I need to replace this 4th letter with an “X”, like this:
Ex. PATX, COMX, VENX, BADX, MENX, OLEX, SANX.

I think in Replace, but It finds an specific word to replace.

This is the routine that I’m using:

'This routine deletes any prohibited vulgarity words on spanish,
'changing the last character of that word to X.
Dim RFC As String

Dim DeleteProhibited As String
Dim strPalabras As String

'Define all prohibited words.
strPalabras = “BUEIBUEYCACACACOCAGACAGOCAKACAKOCOGECOJA”
strPalabras = strPalabras + “KOGEKOJOKAKAKULOMAMEMAMOMEAR*”
strPalabras = strPalabras + “MEASMEONMIONCOJECOJICOJOCULO*”
strPalabras = strPalabras + “FETOGUEYJOTOKACAKACOKAGAKAGO*”
strPalabras = strPalabras + “MOCOMULAPEDAPEDOPENEPUTAPUTO*”
strPalabras = strPalabras + “QULORATARUIN*”

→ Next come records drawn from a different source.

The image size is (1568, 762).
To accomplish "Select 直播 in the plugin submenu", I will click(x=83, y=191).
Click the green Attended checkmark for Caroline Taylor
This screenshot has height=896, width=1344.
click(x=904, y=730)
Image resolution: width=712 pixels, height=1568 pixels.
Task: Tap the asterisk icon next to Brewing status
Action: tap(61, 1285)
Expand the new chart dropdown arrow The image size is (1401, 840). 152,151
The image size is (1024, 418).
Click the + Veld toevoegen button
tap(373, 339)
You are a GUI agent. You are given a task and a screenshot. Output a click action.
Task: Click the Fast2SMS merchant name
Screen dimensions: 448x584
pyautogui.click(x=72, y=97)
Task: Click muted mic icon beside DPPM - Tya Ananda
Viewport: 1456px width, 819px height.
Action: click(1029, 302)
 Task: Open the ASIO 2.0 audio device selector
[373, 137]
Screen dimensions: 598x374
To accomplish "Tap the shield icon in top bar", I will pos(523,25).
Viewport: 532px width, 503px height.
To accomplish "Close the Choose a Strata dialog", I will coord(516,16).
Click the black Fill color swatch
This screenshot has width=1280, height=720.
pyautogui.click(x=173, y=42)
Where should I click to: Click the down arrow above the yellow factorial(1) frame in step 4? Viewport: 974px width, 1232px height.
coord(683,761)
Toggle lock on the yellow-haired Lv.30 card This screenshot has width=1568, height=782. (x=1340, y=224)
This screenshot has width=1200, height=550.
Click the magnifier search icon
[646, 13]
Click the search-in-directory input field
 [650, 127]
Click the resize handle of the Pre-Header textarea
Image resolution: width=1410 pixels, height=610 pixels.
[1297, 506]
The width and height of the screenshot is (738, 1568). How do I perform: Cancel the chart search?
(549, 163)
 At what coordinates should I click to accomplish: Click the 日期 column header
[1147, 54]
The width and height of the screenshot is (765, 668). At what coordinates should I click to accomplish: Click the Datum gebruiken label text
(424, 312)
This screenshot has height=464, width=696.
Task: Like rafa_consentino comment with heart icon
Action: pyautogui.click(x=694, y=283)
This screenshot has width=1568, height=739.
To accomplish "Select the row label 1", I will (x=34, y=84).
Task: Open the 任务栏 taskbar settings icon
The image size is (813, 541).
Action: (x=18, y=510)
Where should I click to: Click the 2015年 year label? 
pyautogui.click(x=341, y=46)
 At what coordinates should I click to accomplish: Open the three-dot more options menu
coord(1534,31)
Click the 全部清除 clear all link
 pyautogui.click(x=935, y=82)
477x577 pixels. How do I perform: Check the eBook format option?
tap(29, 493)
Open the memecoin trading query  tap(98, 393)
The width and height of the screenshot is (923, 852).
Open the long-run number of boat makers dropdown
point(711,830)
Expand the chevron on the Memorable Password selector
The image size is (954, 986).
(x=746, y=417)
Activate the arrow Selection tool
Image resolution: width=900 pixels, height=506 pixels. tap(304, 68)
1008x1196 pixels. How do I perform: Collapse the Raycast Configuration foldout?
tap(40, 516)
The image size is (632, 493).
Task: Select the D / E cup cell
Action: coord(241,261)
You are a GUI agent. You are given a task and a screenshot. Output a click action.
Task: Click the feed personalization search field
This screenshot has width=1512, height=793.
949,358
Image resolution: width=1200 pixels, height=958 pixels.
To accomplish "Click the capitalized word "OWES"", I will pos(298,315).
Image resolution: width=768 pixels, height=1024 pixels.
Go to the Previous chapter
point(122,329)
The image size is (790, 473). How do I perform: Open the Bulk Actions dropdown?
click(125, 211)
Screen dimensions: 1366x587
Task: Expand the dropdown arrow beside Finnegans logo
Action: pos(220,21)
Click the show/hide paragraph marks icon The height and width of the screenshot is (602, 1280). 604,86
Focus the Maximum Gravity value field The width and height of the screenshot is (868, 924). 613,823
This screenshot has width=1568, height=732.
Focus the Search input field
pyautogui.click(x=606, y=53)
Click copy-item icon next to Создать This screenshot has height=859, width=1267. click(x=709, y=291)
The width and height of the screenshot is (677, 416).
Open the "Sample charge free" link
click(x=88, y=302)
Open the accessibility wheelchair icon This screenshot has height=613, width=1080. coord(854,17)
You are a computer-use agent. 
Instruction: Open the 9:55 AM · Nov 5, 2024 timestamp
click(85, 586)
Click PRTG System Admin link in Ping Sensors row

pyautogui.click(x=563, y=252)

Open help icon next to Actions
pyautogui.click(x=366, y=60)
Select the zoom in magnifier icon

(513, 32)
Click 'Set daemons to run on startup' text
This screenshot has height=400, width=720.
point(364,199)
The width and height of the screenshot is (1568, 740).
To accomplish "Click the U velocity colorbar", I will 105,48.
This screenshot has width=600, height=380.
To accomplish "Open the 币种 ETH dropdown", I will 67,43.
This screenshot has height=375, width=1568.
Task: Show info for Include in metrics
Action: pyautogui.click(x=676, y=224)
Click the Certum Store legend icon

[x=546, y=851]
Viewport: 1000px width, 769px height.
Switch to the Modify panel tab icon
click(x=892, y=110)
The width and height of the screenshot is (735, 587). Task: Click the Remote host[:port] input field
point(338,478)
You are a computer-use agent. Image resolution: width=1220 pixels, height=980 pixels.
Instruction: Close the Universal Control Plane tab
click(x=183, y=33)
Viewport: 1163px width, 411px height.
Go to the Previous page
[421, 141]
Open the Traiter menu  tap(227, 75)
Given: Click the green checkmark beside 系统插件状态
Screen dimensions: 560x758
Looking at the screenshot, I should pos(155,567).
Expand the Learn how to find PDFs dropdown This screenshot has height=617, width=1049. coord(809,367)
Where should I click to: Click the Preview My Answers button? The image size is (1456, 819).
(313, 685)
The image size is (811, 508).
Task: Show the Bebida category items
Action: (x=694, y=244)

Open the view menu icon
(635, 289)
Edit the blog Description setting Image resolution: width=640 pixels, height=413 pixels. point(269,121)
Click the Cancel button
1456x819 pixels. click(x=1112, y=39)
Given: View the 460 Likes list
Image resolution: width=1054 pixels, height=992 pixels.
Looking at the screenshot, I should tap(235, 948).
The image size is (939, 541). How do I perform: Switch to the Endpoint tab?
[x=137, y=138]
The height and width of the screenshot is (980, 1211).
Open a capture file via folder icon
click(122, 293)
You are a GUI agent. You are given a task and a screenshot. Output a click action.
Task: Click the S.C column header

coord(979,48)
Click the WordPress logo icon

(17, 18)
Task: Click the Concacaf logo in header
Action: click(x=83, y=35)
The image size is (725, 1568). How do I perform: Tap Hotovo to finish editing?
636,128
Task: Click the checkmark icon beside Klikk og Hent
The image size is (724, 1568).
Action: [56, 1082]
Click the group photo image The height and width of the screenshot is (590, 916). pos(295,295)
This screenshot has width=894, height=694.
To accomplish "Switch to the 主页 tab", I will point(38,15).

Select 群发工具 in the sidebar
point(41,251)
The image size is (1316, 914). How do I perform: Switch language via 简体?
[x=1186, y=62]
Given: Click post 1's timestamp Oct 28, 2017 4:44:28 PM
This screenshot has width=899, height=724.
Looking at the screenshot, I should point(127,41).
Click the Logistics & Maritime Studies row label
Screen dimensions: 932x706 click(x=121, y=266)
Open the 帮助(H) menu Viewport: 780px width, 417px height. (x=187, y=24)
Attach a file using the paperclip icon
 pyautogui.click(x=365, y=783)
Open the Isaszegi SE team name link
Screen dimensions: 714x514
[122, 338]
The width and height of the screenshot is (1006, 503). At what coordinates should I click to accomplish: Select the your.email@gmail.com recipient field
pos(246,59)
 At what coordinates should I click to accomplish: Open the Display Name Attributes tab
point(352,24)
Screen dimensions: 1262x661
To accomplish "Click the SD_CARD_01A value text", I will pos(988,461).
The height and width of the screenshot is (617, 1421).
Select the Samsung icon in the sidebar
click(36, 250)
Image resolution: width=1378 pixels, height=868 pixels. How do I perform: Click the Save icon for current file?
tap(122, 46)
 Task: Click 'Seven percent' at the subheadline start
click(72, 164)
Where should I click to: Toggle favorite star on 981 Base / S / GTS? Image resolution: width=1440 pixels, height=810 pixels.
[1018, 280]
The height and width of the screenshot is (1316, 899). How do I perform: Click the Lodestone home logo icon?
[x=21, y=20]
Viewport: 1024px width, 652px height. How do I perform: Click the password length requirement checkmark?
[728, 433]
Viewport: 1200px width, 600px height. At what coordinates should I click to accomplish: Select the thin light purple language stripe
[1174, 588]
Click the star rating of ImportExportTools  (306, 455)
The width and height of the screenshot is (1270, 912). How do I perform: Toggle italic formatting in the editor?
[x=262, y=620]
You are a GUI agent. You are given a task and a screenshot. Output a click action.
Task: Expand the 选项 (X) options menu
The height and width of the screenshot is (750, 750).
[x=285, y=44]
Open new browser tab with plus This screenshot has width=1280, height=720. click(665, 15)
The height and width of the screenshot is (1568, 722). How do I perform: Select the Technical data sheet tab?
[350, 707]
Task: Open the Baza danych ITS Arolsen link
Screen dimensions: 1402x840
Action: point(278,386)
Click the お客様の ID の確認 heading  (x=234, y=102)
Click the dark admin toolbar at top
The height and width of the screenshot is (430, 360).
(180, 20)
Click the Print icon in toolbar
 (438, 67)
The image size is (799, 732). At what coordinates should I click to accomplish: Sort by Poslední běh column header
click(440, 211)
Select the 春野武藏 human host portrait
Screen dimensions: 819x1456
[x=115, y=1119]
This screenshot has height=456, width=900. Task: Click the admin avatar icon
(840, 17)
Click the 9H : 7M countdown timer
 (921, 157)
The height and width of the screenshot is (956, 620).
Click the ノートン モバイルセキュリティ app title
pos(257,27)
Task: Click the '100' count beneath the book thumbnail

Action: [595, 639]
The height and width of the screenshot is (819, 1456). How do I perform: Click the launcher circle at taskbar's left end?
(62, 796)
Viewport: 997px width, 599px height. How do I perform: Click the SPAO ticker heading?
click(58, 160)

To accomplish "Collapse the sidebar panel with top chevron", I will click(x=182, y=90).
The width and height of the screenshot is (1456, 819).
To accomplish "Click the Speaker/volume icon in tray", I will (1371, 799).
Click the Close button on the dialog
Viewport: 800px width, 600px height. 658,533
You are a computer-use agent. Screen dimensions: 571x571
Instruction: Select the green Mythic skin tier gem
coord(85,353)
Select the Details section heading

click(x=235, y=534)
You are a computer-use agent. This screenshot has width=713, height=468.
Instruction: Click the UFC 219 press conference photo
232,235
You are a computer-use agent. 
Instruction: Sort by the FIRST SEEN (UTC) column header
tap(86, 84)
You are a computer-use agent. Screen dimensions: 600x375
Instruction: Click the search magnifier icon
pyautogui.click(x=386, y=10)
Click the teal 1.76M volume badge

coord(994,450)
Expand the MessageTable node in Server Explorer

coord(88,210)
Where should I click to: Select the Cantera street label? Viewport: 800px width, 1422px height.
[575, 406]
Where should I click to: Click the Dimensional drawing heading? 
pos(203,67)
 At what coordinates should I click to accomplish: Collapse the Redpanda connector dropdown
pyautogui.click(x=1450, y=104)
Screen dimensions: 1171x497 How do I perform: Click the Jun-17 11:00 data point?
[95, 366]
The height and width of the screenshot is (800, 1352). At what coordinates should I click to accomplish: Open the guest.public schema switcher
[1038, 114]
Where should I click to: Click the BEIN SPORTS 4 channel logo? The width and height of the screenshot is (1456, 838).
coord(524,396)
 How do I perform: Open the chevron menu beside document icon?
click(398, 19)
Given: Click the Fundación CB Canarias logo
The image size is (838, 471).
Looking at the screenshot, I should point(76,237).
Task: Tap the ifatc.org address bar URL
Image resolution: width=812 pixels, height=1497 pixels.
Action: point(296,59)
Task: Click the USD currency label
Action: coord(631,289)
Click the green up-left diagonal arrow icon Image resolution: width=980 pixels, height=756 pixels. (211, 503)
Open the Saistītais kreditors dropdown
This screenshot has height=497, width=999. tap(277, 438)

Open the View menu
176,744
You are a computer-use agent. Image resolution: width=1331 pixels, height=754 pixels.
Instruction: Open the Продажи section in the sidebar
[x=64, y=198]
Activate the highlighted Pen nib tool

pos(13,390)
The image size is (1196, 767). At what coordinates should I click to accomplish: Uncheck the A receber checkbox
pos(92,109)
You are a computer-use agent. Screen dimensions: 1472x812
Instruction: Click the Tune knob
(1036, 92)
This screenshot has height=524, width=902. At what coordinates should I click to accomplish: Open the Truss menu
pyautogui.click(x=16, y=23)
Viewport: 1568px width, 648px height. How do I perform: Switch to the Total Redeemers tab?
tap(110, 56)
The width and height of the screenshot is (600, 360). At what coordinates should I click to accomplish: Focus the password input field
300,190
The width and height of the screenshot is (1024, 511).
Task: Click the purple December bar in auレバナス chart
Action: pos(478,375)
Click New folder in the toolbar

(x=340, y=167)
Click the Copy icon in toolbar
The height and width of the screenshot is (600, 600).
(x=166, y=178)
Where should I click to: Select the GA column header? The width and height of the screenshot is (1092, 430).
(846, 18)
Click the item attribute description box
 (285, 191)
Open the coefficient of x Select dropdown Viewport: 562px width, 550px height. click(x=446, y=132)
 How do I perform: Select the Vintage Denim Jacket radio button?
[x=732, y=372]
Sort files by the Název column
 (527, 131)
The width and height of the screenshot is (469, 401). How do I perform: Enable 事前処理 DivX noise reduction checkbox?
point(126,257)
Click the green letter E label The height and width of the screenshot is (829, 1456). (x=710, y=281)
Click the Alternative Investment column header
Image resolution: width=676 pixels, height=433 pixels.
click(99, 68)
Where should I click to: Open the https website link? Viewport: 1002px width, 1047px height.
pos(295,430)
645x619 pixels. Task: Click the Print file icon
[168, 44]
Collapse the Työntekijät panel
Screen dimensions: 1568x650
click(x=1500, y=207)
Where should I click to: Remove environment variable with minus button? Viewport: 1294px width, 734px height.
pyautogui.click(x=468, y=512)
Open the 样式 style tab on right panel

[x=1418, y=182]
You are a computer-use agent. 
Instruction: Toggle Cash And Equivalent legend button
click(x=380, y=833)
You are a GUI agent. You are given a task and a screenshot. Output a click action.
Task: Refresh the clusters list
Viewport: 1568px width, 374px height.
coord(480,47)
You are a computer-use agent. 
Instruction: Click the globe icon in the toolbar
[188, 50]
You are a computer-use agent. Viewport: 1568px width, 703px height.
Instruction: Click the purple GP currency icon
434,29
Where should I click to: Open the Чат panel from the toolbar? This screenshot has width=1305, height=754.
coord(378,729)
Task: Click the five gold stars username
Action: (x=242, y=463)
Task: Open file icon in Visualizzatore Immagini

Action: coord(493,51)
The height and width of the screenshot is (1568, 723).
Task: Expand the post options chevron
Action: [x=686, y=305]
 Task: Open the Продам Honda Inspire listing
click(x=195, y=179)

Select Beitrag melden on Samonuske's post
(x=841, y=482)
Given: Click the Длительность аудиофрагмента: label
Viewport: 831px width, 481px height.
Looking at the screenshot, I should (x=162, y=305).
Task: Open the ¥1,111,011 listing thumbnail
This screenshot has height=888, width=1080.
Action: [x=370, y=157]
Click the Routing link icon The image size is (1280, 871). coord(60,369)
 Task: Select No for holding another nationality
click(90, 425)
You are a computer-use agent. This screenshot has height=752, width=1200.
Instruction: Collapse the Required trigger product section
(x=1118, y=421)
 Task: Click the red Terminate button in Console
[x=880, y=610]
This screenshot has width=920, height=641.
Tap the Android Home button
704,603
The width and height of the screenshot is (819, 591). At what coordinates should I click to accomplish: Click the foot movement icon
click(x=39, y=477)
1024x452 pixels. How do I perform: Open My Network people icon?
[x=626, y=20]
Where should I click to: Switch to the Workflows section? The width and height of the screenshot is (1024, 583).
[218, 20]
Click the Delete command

'If anyone is found, change it.
If InStr(strPalabras, Left(strRFC, 4) + “*”) > 0 Then
'replace 4th letter of RFC to delete
'the prohibited word.
'Mid(strRFC, 4, 1) = “X”

End If

DeleteProhibited = strRFC

Return DeleteProhibited.

Any Ideas?

I’d suggest using a dictionary.

dim d as new dictionary

d.Value(“PATO”)=“PATX”
d.Value(“COME”)=“COMX”
etc.

newWord=d.Lookup(suspectWord, suspectWord)

This will return the “X” version of suspectWord if it exists, or suspectWord unchanged if it is not.

A lot of language filters are just replace filters, it’s generally easier to make them that way.
For example, this forum software is a replace and just changes the word to !@#$% for display.

Also, please post code inside [code] blocks so they’re formatted and easier to read.

[quote=228541:@Eric Williams]I’d suggest using a dictionary.

dim d as new dictionary

d.Value(“PATO”)=“PATX”
d.Value(“COME”)=“COMX”
etc.

newWord=d.Lookup(suspectWord, suspectWord)

This will return the “X” version of suspectWord if it exists, or suspectWord unchanged if it is not.[/quote]
I’ll gonna check it. Thanks

I would think this would be a good place for a regex solution. But for your current method,

DeleteProhibited=Mid(strRFC, 1, 3) + "X"

If the word is always 4 characters, use Left().

strRFC = Left(strRFC, 3) + "X"

An easy drop in solution:

  Dim BadWords() As String = split(strPalabras, "*")
  Dim Index As Integer = BadWords.IndexOf(strRFC)
  If Index > -1 Then DeleteProhibited = Left(BadWords(Index), 3) + "X"

I prefer a Dictionary approach similar to Eric’s though. Way easier and much faster if it’s a lot of text you constantly need to go through.
However, I would define the Dictionary once and store it as a property instead of filling it every time.

The you can do something like:

If BadWords.HashKey(strRFC) Then DeleteProhibited = BadWords.Value(rtfRFC)

[quote=228558:@Marco Hof]An easy drop in solution:

  Dim BadWords() As String = split(strPalabras, "*")
  Dim Index As Integer = BadWords.IndexOf(strRFC)
  If Index > -1 Then DeleteProhibited = Left(BadWords(Index), 3) + "X"

I prefer a Dictionary approach similar to Eric’s though. Way easier and much faster if it’s a lot of text you constantly need to go through.
However, I would define the Dictionary once and store it as a property instead of filling it every time.

The you can do something like:

If BadWords.HashKey(strRFC) Then DeleteProhibited = BadWords.Value(rtfRFC) [/quote]
I really like this idea!. Thank you

Note that the dictionary method is best if there is a defined list of words you need to replace, which seems to be the case based on your example. Otherwise, Left(sourceWord)+“X” is better.

[quote=228558:@Marco Hof]An easy drop in solution:

If BadWords.HashKey(strRFC) Then DeleteProhibited = BadWords.Value(rtfRFC) [/quote]

This is functionally equivalent to:

DeleteProhibited=BadWords.Lookup(strRFC, DeleteProhibited)